C’est l’histoire d’un gars qui a apprit la musique à l’âge où des footballeurs jouent déjà les prolongations de carrière, qui s’est dit qu’il pourrait enregistrer des titres en mettant ses compagnons d’apprentissage à contribution et qui, pour aller jusqu’au bout du délire, s’est dit que presser tout ça sur disque plutôt que de le laisser végéter dans un carton au garage serait une bonne idée. Une fois tout ça énoncé, on sait déjà plus ou moins à quoi s’attendre ; un album sans production fastueuse, sans mix détonnant et avec un arôme de Do It Yourself qui embaume toute la bande. Tout y est.

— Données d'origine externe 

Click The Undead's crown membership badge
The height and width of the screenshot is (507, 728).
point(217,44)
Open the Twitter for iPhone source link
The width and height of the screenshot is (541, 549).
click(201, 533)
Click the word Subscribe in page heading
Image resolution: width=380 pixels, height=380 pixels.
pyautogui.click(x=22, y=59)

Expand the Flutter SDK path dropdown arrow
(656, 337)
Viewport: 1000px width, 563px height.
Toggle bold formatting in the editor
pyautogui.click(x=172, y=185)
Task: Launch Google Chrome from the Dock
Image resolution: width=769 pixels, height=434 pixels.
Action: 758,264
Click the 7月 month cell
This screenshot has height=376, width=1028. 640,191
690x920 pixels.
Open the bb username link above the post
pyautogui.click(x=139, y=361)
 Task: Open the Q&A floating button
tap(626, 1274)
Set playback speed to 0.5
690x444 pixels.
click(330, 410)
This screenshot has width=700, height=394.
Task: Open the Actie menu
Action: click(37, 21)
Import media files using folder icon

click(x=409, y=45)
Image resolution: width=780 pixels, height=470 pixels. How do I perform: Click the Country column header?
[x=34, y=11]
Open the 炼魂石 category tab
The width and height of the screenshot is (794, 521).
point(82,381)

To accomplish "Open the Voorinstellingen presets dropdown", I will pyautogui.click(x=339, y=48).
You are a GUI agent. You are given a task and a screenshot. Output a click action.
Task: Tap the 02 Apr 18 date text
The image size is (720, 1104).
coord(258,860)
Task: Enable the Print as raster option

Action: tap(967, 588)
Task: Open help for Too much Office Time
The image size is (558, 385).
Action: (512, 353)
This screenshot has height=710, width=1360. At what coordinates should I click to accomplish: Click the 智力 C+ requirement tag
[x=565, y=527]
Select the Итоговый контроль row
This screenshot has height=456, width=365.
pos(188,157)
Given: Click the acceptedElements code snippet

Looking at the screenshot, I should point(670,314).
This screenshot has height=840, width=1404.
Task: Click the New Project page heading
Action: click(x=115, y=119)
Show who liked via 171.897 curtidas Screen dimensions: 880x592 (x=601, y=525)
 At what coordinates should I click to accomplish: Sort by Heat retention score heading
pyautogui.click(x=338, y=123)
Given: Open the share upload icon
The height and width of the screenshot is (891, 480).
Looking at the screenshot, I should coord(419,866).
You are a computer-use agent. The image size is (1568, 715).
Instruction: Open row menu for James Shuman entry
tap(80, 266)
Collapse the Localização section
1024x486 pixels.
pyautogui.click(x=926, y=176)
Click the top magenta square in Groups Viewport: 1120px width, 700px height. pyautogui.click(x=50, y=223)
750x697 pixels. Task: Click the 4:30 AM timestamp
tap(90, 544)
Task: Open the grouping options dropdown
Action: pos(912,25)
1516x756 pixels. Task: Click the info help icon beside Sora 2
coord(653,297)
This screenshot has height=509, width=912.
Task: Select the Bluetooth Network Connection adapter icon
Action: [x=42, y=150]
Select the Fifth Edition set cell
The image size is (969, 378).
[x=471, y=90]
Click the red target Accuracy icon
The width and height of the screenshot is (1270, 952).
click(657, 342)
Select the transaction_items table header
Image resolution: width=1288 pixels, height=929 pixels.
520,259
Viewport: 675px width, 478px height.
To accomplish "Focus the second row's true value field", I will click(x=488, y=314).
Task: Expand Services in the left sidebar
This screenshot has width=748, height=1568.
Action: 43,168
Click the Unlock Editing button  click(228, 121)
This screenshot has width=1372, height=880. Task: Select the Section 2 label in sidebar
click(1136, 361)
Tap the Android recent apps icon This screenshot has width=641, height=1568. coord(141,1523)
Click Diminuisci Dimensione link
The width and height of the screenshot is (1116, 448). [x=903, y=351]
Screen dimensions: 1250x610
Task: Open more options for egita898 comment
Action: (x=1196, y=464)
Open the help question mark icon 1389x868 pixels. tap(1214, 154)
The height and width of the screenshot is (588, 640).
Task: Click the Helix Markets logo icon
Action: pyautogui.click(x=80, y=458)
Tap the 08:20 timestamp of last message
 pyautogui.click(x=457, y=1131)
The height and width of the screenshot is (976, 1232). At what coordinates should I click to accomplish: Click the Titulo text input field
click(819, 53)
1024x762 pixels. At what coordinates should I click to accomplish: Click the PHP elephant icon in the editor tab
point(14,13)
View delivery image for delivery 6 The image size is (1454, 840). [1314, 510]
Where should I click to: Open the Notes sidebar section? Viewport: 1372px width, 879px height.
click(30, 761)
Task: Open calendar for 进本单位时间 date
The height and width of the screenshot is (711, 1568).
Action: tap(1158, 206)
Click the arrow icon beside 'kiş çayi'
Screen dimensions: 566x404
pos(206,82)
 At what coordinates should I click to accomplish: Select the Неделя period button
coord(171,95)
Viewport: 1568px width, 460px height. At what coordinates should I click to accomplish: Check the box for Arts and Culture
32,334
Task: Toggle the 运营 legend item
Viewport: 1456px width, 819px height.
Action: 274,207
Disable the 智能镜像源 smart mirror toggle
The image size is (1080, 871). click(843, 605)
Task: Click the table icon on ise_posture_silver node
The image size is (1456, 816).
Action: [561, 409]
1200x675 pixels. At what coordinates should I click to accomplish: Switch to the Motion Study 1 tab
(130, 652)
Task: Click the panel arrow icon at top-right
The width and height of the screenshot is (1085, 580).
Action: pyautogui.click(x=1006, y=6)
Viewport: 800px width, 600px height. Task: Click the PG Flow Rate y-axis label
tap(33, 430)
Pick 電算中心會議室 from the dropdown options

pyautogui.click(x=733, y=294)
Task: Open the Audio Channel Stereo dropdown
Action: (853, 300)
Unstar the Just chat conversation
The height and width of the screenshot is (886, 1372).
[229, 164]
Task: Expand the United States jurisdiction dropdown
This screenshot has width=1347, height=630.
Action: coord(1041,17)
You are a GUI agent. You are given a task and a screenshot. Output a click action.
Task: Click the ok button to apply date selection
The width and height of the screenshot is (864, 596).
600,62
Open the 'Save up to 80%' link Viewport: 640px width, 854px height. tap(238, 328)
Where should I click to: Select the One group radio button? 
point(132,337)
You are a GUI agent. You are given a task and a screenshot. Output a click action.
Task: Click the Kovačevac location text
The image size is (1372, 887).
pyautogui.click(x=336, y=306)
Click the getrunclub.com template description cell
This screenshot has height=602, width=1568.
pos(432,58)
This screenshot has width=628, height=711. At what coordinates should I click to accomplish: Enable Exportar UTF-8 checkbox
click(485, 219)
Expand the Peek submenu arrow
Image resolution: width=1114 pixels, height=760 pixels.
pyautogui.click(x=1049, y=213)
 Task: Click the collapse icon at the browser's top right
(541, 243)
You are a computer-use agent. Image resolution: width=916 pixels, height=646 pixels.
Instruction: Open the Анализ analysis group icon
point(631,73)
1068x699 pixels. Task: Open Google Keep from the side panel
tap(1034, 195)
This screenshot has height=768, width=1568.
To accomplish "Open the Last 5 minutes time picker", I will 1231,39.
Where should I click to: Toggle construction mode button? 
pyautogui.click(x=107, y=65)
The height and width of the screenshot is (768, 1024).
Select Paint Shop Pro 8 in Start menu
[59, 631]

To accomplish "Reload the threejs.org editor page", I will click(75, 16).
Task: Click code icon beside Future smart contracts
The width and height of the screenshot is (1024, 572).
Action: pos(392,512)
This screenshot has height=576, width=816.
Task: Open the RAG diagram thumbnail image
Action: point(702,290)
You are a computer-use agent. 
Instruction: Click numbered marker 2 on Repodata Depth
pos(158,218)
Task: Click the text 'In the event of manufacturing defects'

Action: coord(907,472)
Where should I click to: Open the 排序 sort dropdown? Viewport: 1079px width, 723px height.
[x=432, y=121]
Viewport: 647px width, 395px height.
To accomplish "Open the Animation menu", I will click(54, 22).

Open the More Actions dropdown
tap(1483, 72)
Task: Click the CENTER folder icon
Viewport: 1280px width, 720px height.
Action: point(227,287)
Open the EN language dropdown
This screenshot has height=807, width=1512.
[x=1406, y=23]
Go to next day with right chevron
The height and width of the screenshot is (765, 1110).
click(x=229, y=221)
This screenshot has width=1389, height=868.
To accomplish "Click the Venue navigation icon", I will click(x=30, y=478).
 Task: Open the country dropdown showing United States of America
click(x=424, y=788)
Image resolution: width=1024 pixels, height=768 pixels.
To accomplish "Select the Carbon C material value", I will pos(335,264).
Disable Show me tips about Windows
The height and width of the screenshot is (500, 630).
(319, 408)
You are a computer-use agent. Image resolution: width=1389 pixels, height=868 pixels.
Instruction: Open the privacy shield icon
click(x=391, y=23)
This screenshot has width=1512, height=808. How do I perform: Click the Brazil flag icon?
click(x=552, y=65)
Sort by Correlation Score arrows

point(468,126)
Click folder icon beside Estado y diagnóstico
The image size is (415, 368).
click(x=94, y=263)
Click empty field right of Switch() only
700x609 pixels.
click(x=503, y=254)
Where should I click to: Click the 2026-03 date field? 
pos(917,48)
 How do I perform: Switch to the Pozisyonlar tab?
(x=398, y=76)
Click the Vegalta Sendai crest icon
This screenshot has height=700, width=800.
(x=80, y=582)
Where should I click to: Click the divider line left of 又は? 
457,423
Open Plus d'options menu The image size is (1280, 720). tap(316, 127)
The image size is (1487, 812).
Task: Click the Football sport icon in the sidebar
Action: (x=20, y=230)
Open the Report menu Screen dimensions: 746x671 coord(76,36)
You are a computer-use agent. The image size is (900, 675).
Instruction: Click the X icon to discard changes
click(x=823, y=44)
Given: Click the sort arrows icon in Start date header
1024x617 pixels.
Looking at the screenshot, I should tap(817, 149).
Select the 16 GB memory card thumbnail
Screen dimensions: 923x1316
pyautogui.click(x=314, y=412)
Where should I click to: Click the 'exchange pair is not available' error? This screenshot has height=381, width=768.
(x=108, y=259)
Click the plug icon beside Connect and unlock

Et même un peu plus. Car, non content de mettre en place des arrangements mélodiques entêtants dans un disco funk de garage démuni, sans beat qui tabasse ni cuivres qui brillent, Doug dispose d’une arme de taille dans la ceinture : son jeu de guitare. Le son peut bien être caverneux et sentir parfois la grosse démo, Doug avoir sa propre conception du chant juste, la manière dont il distille ses soli, avec une sauvagerie rock n’roll mais sans agressivité sonore, apporte une épice au plat. Celle qui fait la différence.